A T-TEST FOR A REGRESSION COEFFICIENT IS THE SAME (GIVES THE SAME P-VALUE
AND IS INTERPRETED THE SAME WAY) AS IF YOU ENTERED JUST ONE VARIABLE IN A
BLOCK AND LOOKED AT F FOR R-SQUARED CHANGE. ALL THE OTHER VARIABLES IN THE
MODEL ARE BEING CONTROLLED (HELD CONSTANT).

>     like, if we say something is held constant or controlling for other
> IVs.  cause for me, the meaning of held constant and controlling are the
> same thing.

FOR ME, TOO, THEY ARE THE SAME.

> By the way, can you explain the different of: "take in
> account" , "ignoring" ... etc.

TAKE INTO ACCOUNT = CONTROL = HOLD CONSTANT. THIS REFERS TO VARIABLES IN
THE REDUCED MODEL. VARIABLES THAT ARE IGNORED ARE NOT IN THE FULL MODEL
AND NOT IN THE REDUCED MODEL EITHER.

> 2, Can you make up an example to show me what type of the question is
> about t-test in regression and what type of the question is about the
> reduced/full model??? Thanks.

REGRESSION MODEL A:
   / ENTER CENSUS NURSES NBEDS
   / ENTER STAY.

REGRESSION MODEL B:
   / ENTER CENSUS NURSES NBEDS STAY.

IF YOU LOOK AT F FOR R-SQUARED CHANGE IN MODEL A, IT TELLS YOU EXACTLY THE
SAME THING AS THE T-TEST FOR STAY IN MODEL B. IN FACT, F = T-SQUARED.
IN BOTH CASES, YOU ARE TESTING FOR STAY, CONTROLLING FOR CENSUS, NURSES
AND NBEDS.

>
> 3, If we held constant for the mean level, Do we always use the z-score
> instead of the regression model??  Actually, how do we decide when do we
> use z-score and when do we use regression model???

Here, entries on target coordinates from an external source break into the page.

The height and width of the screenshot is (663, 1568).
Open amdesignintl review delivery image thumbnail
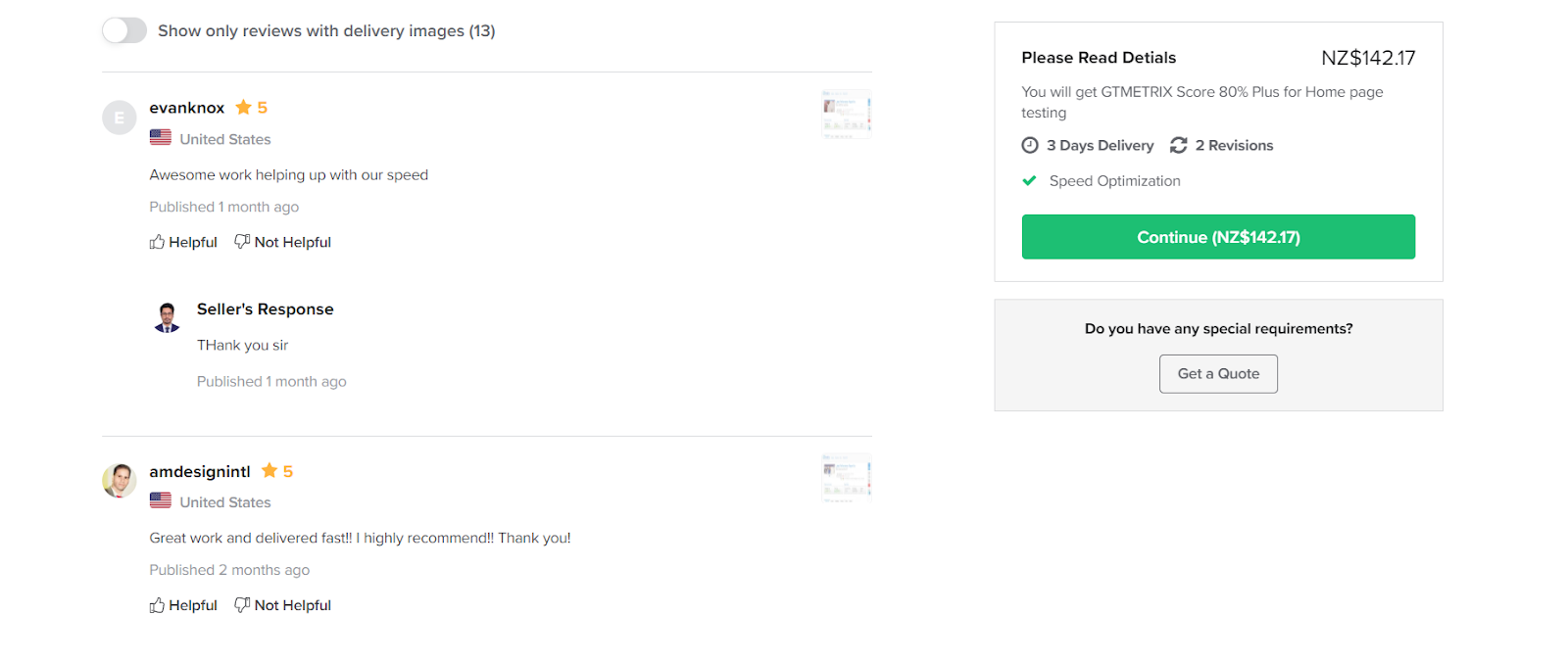[846, 478]
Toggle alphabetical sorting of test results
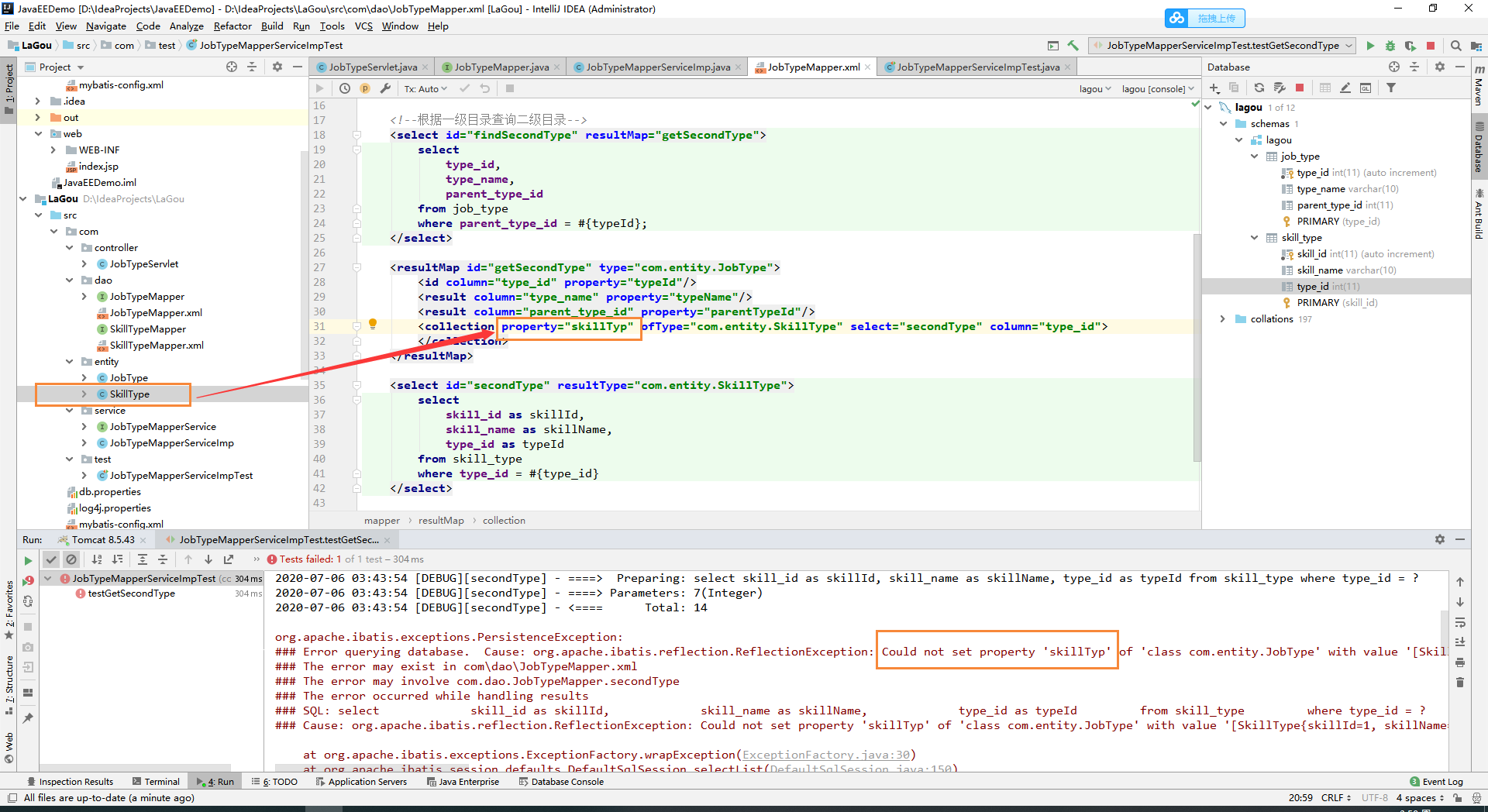The image size is (1488, 812). click(96, 559)
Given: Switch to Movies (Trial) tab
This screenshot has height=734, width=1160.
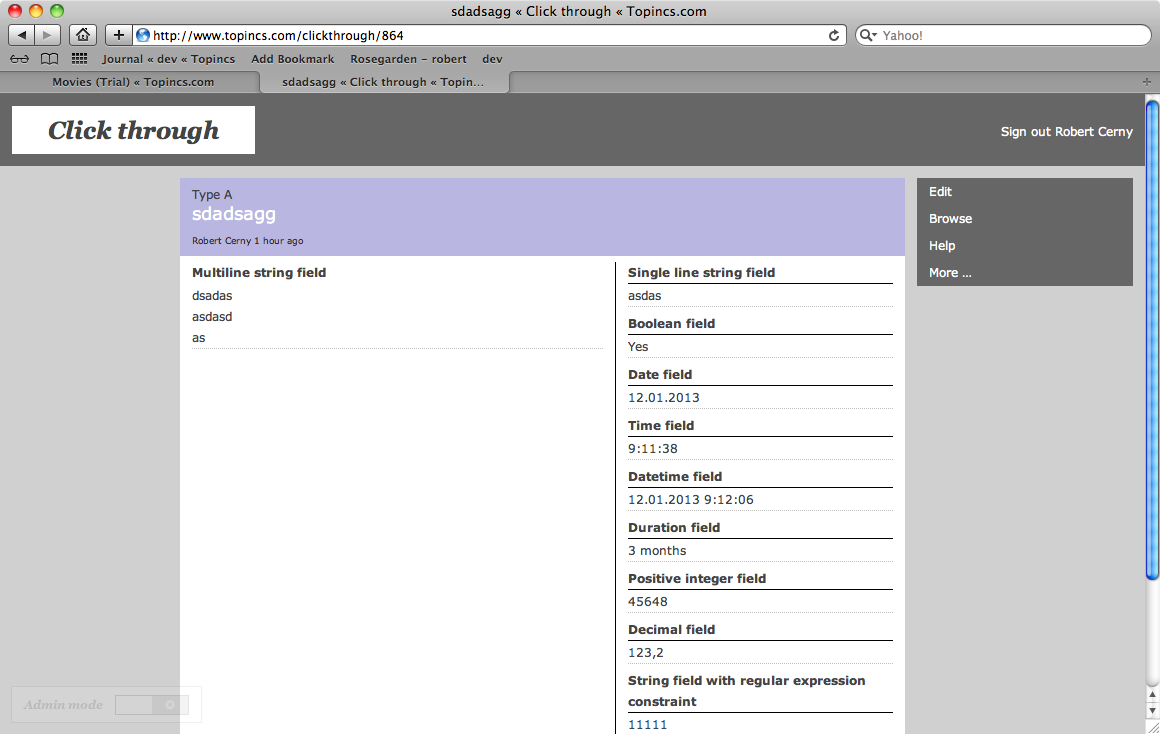Looking at the screenshot, I should point(133,82).
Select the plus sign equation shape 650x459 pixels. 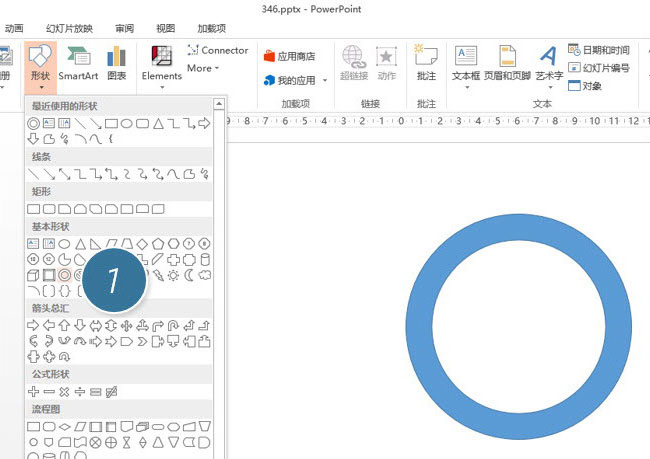pyautogui.click(x=33, y=392)
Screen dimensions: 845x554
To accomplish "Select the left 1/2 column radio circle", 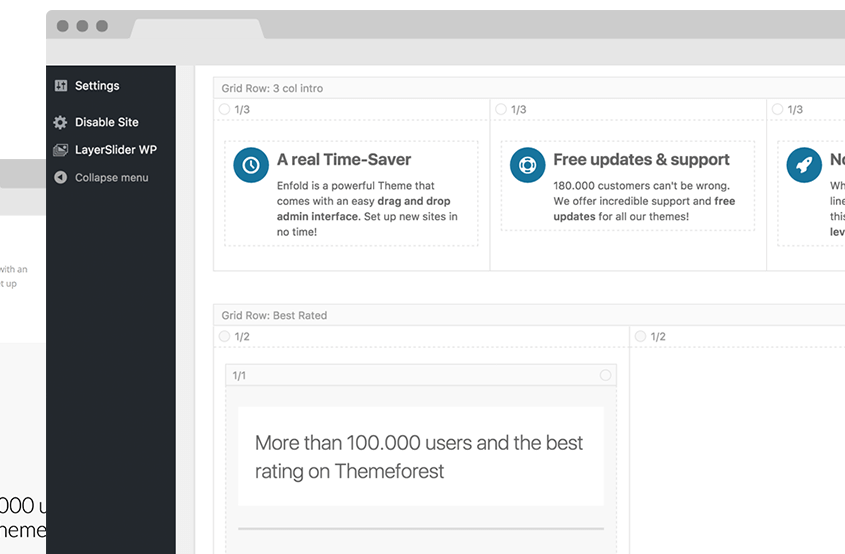I will (225, 337).
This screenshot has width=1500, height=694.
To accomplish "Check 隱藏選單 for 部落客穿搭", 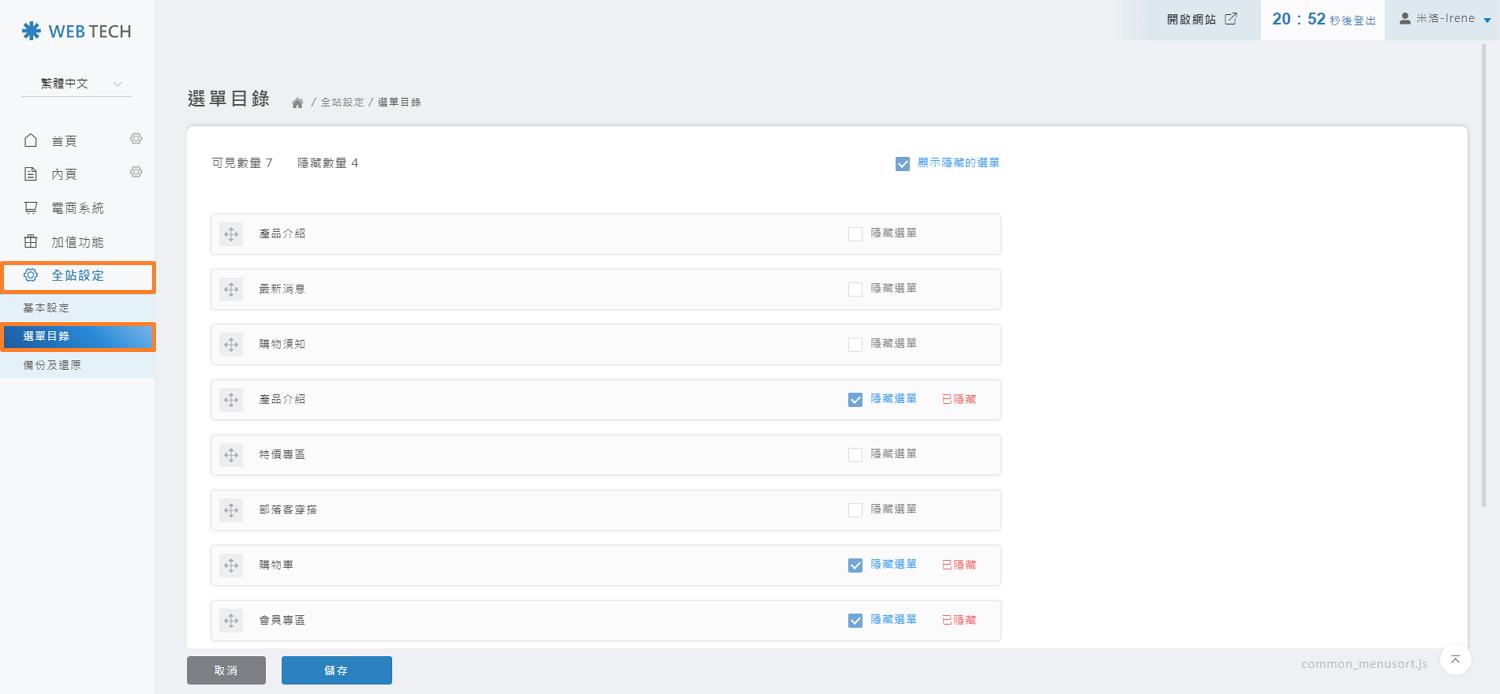I will (855, 510).
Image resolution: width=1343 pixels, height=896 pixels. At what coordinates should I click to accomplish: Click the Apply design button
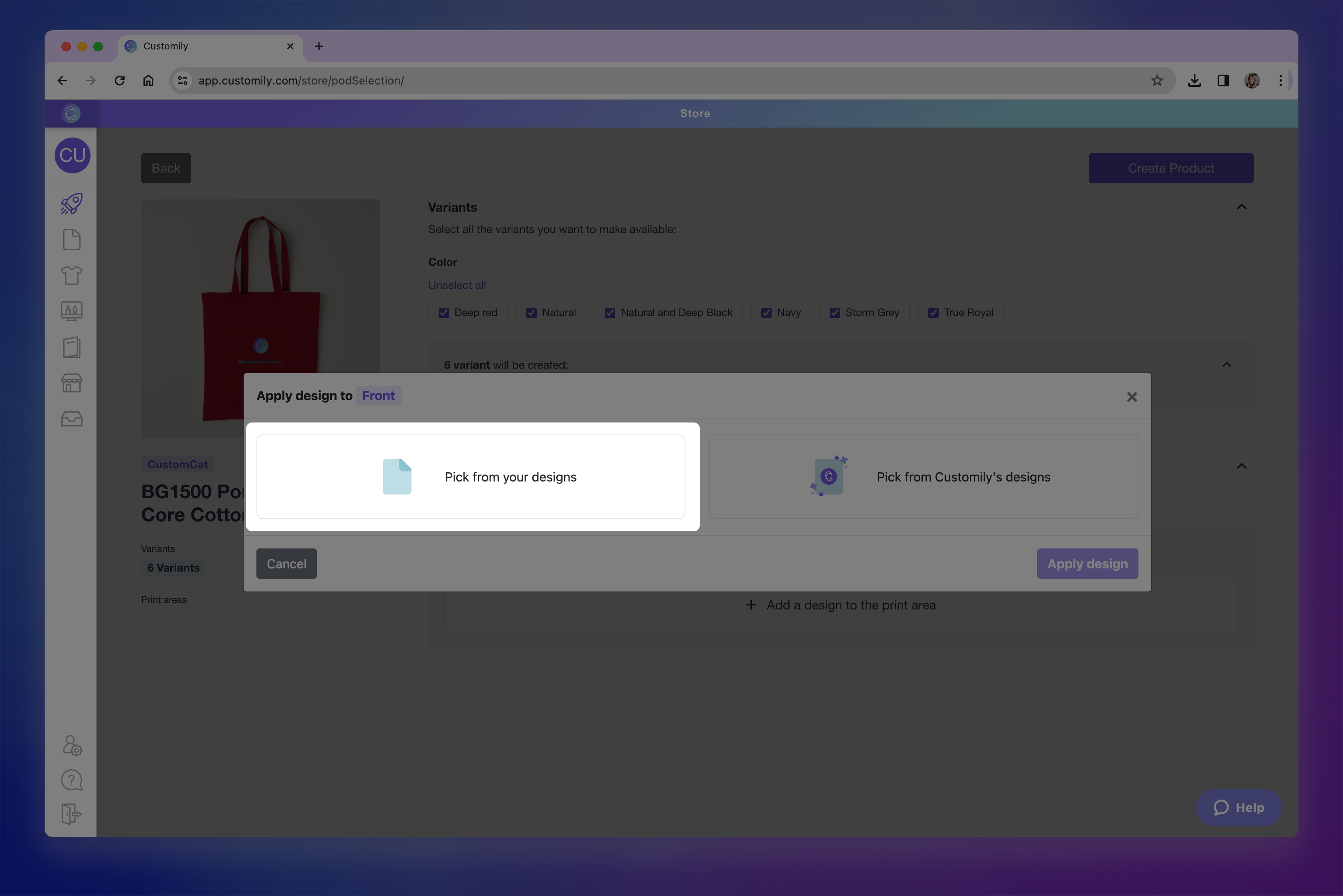(x=1087, y=564)
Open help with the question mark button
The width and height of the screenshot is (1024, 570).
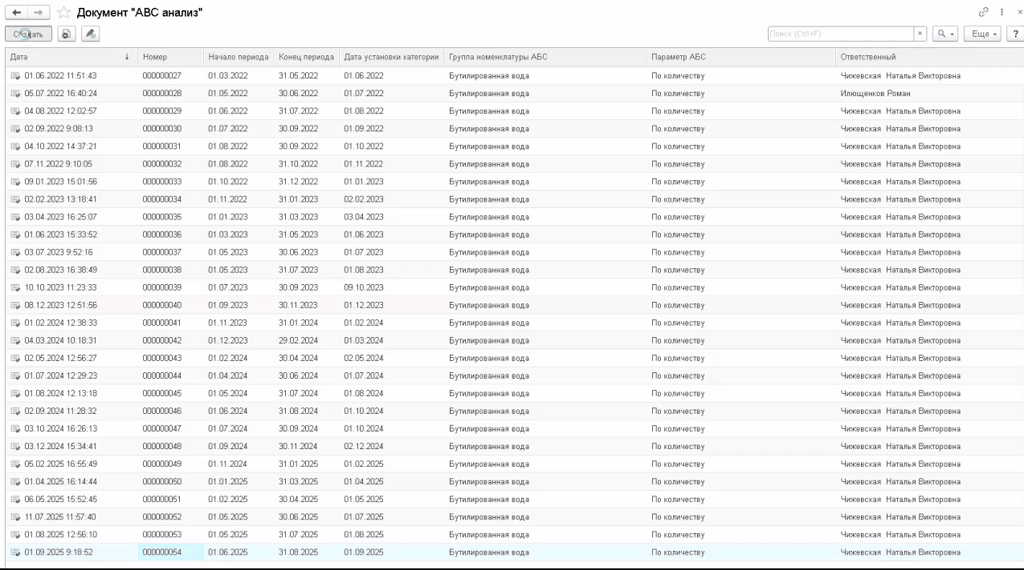(x=1013, y=34)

USING THE Z-SCORES GIVES YOU EXACTLY THE SAME CONCLUSIONS AS USING THE
ORIGINAL INDEPENDENT VARIABLES. WE USE Z-SCORES BECAUSE HOLDING X CONSTANT
AT THE MEAN LEVEL IS THE SAME AS HOLDING Z CONSTANT AT ZERO, AND IT'S
EASIER TO PLUG ZEROS INTO A REGRESSION EQUATION THAN TO PLUG IN SAMPLE
MEANS OF THE INDEPENDENT VARIABLES. BUT THE RESULTS ARE 100% THE SAME.

> 
> 4, in the lecture notes Pg, 40.  What do you mean the paragraph - "give
> corrected mean......at its model level"?  What is the corrected mean Y??
> 

IT MEANS HOLD MEDICAL SCHOOL AFFILIATION CONSTANT AT ITS MODE (THE MOST
FREQUENT VALUE), WHICH IS NO. THE "CORRECTED MEAN" IS Y-HAT.

>                                                       
> P.S, when will you stop to check our e-mail???
> 
> 

THURSDAY NIGHT AROUND 9PM (THAT IS, AS SOON AS I HAVE FINISHED ANSWERING
THIS BUNCH OF MESSAGES)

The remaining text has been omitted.